Material for the task —
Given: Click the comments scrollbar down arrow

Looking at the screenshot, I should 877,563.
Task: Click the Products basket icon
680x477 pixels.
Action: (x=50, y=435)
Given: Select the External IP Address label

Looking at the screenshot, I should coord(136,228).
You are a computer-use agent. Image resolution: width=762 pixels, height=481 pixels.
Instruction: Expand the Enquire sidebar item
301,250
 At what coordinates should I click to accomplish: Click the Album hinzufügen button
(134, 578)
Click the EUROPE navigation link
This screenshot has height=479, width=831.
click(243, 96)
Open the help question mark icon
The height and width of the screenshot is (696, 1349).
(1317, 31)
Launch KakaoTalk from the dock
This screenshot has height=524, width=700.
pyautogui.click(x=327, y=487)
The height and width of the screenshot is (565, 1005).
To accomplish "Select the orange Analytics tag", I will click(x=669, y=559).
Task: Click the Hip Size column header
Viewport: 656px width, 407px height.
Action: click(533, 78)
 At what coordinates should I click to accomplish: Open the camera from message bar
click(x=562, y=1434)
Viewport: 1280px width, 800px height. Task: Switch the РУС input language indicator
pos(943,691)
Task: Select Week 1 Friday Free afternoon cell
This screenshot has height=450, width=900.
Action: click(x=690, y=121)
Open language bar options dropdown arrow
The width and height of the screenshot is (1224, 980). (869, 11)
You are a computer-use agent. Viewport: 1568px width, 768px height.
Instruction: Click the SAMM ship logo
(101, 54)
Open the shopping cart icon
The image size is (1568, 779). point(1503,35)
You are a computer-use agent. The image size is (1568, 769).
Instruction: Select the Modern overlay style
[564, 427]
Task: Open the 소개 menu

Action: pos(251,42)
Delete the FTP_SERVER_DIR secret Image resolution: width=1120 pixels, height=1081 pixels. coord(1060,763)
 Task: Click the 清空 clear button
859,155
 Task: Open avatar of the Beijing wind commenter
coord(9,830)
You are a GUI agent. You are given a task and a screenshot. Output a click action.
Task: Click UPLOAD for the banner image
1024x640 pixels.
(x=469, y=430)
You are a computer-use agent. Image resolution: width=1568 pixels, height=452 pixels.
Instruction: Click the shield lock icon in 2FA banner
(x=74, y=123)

What is being asked —
Whenever a line of the listing contains the word "resolution", it counts; say the total only.

Task response —
3